Road interests continued to dominate the discussion as members of Congress wound their way through Chicago and Indiana this weekend, gathering feedback for the six-year transportation reauthorization bill.

While Streetsblog couldn’t be at every hearing, some of our dedicated Network bloggers were there to document discussions on state and regional transportation priorities, as expressed to the lawmakers.

Members of the House Committee on Transportation and Infrastructure take comments from leaders in Indianapolis. Photo: Curt Ailes, Urban Indy

Curt Ailes at Urban Indy caught the discussion from Indianapolis on Saturday, and was even able to join a group of citizens that addressed the Congressmen, speaking on behalf of the need for federal support of transit.

Ailes said he was impressed with comments made by John Mica (R-FL), who is Chair of the Committee on Transportation and Infrastructure:

Mr. Mica was the most inspiring Republican to speak when he talked about not expanding freeway rights of way for expansion projects. He cited a project in Florida that took the center safety lanes and converted them to general traffic lanes and noticed a 25% gain in capacity with no noticeable rise in accidents. He also pointed out at one point that he comes from business and has done the math on mass transit. This is why he supports spending on it.

But as the meeting continued, Ailes found himself disappointed in the decidedly car-centric state panel, which stood in contrast to members of the public, whose comments focused on livability, transit and other forms of alternative transportation:

It became apparent that all these gentlemen chosen to testify were connected with “road interests.” A trucking lobbyist spoke. A road builder spoke. A couple of engineers involved with the I-69 project in SW Indiana also attended. Frankly, the only non-road official was our Mayor Greg Ballard who ironically kicked off his turn to speak by promoting the biking and walking programs that he has pushed over the past few years here in Indianapolis.

The conversation turned pretty dark when Todd Rokita (R-IN) stated that he thought bike and pedestrian projects should not be funded by federal tax dollars.

Ailes cautioned against giving the state greater control over spending, given its regressive priorities as evidenced by the direction of the panel discussion.
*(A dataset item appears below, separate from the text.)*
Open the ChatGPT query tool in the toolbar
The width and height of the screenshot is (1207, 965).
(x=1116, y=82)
On Sunday, Congressmen reconvened in West Chicago and both the Active Transportation Alliance and the Metropolitan Planning Council were there for the action. Like meetings in Columbus and Indianapolis, however, the Active Transportation Alliance reported that the hearing was heavily focused on the usual suspects: roads and airports, though some significant attention was given to rail as well.

While these projects are important, we hope that the national platform will include ways to reward and support smart local land use planning that is more sustainable and includes opportunities for active transportation.
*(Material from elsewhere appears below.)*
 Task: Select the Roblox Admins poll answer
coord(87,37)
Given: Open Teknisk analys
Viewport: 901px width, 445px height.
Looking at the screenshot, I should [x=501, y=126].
The Active Transportation Alliance said they would be submitting suggestions to the committee which will emphasize the need for bike and pedestrian programs, Safe Routes to School, Congestion Mitigation and Air Quality funding and Transportation Enhancement Programs — an important source of funding for trails.
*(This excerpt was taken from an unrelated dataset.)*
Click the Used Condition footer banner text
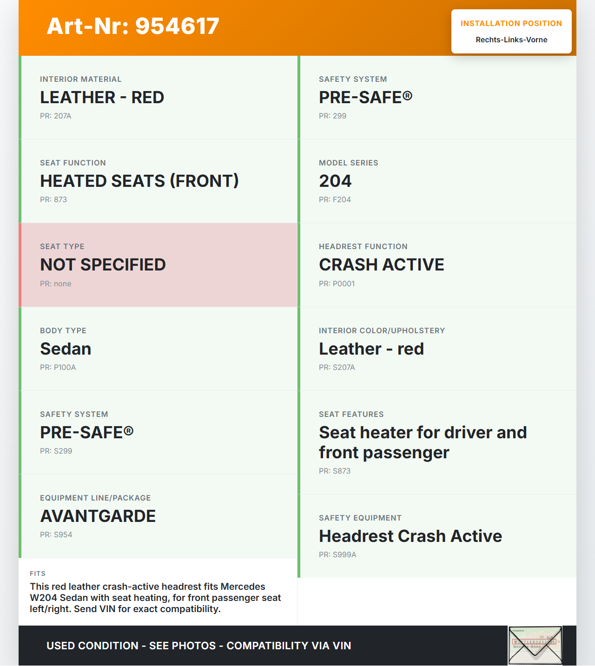Screen dimensions: 595x666 [199, 646]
Rep. Mica invited not only those the panelists but anyone from the general public to make suggestions for the upcoming bill, which he promised will be under discussion when Congress reconvenes.

Also submitting recommendations from Chicagoland was Peter Skosey of the region’s Metropolitan Planning Council. Skosey echoed comments made by a number of panelists throughout the hearings about the lack of strategic investment on the part of state transportation programs. He suggested innovative solutions like the merit-based programs put forward by the Obama Administration:

Today, we spend transportation dollars based on arbitrary formulas divided into isolated silos that fragment road, highway, transit, rail, bike, and pedestrian projects. Instead, we should be making targeted investments that advance coordinated regional goals and a strong national vision that outlines clear priorities for our transportation system. Precisely because there is a limited supply of federal dollars, we must evaluate potential investments based on their ability to reduce hours spent in traffic, curb emissions, and connect affordable homes and jobs, similar to the federal TIGER program.

Transportation Committee field hearings continue today in California.